When the news came out that MK Ayman Odeh was injured during “clashes” in Umm el-Hiran two weeks ago, shortly after Yaqub Musa Abu Qi’an and police officer Erez Levy were killed, almost all Israeli media outlets reported the police claim that Odeh had been wounded by stones, while noting that Odeh himself claimed he was hit by sponge-tipped bullets. No one seemed to care about the very serious allegation that a Knesset member was shot in the face by police for no reason and no one seemed interested in getting to the bottom of it.
As I reported then, Odeh filed a police investigation report and underwent a forensic exam. The findings of the medical examination by the National Center for Forensic Medicine (part of the Israeli Ministry of Health) published Monday, while not conclusive, show that the injury “can be consistent with a bullet wound — in other words an abrasion from a sponge bullet, as the patient claims.” The report does not conclude what caused the injuries to Odeh’s head and back, but does throw into further doubt the police’s version and exposes the police and government’s account to be fraught with lies.
With the release of the report Monday, police spokesperson Luba Samri chose to put out a statement which claimed that due to the general investigation into the car ramming attack, the police could not respond to any information about the incident, but then added, “at no point did the Israel Police specify the circumstances of MK Ayman Odeh’s injury.”
This is a lie. I spoke to police spokesperson Micky Rosenfeld on January 19 and asked him directly for his comment on Odeh’s injury, including specifically what caused it and whether he was aware of the fact that people at the scene and MK Odeh himself claimed he had been shot with a sponge-tipped bullet. As I reported already, Rosenfeld told me outright, “it was stones,” adding that the precise details of his injury would be investigated.
This is the same version of events that all Israeli journalists reported in the media and several claim they were briefed as such off the record by police. It was the police’s word against Odeh’s. In addition, on the same day, a Ma’ariv story reported that “the police specified that at no point was there any shooting of sponge-tipped bullets since the police have no such weapons.”
This is also a lie. As I wrote then, police use of black sponged-tipped bullets against Palestinian youth is widely documented — particularly in East Jerusalem, where they have resulted in at least one death. They have also been used already in the Negev, during the protests against the Prawer Plan in Hura.
I contacted Micky Rosenfeld again today (Tuesday) for a response to the fact that he told me Odeh had been wounded by stones, even as his colleagues in the police all claim they never mentioned the cause of Odeh’s injury. He claimed that he originally told me, “During the incident stones were thrown.” He then added that he had said there was no use of rubber bullets, which I never asked him about.

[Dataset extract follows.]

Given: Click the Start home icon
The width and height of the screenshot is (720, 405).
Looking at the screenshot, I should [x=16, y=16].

I reminded him that in our previous conversation, he told me the police’s understanding was that Odeh was hit by stones, and that what he was telling me now differed from what he told me two weeks ago. He repeated his statement that “there were reports of stones being thrown at the scene,” which is a revised version of what he said then. But he denied it was different. I then went on to ask whether the police used sponge-tipped bullets at the scene that day and after pausing he said, “the entire subject is being examined.”

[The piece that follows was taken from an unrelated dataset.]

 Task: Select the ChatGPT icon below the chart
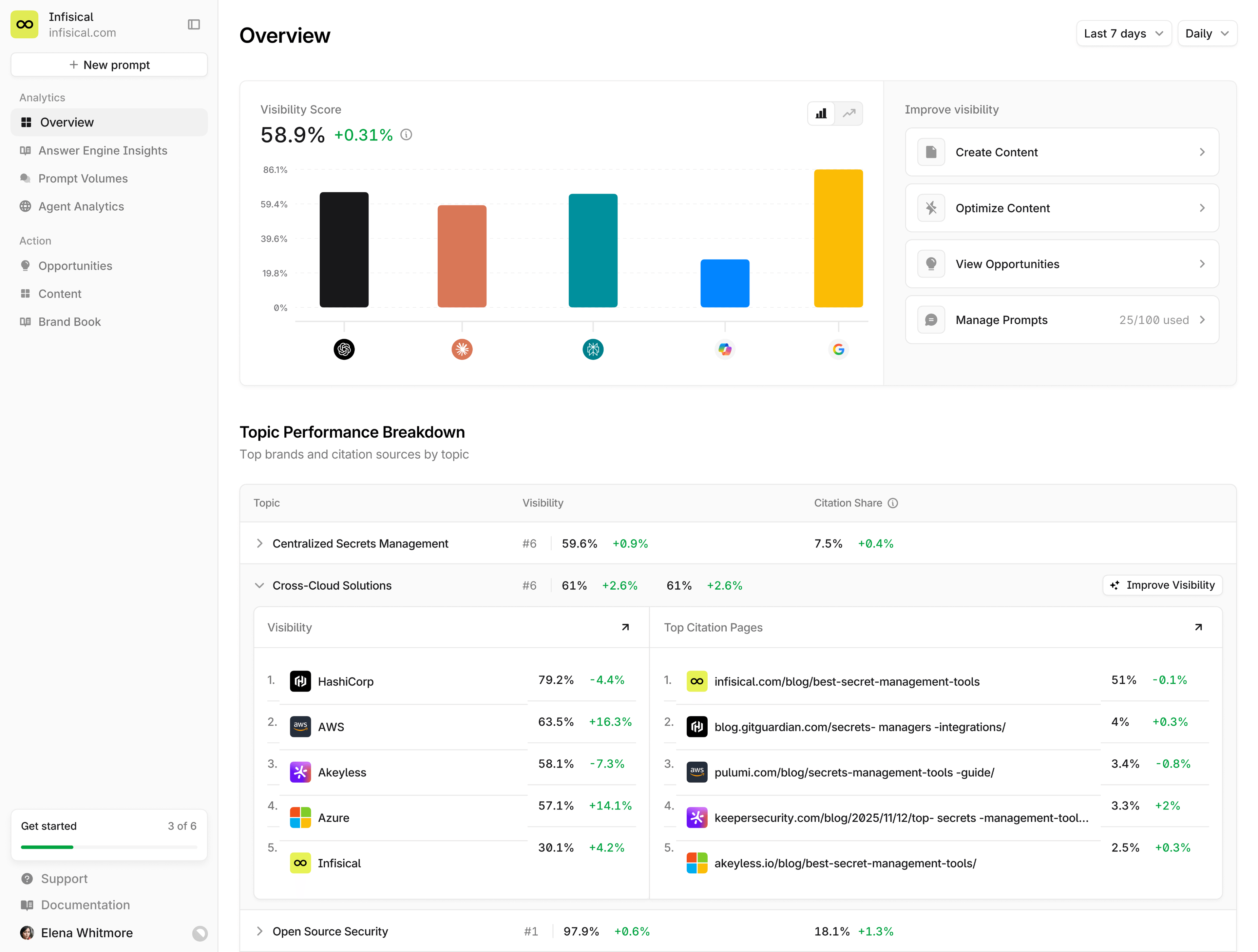[344, 349]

This of course contradicts the Maariv report that police claimed sponge-tipped bullets couldn’t have been used because the police don’t carry this weapon. It is also quite bizarre that the police spokesperson is not able to say what means were used on a given day. Asked if the police have a weapon called sponge-tipped bullets, Rosenfeld answered, “of course, so what?”
It is also important to remember that there are several witnesses as well as photos and videos that all support the claim that sponge-tipped bullets were used, including photographs of sponge-tipped bullets from the scene.
Public Security Minister Gilad Erdan, who called Odeh a “lawbreaking liar” and has repeatedly incited against him with baseless claims, took to Twitter yesterday to echo the police version, tweeting: “From the beginning the official statement was that there was no way to know what Odeh was injured by.”
I reported this from the very start. But if it is indeed the case that there is no way to prove what injured Odeh, then Erdan should be extremely concerned about the possibility that a Knesset member was shot in the face with a sponge-tipped bullet when he did not present any threat — even if he did, as Erdan claims, incite the protests there. But this kind of rhetoric does not exist for the Israeli authorities.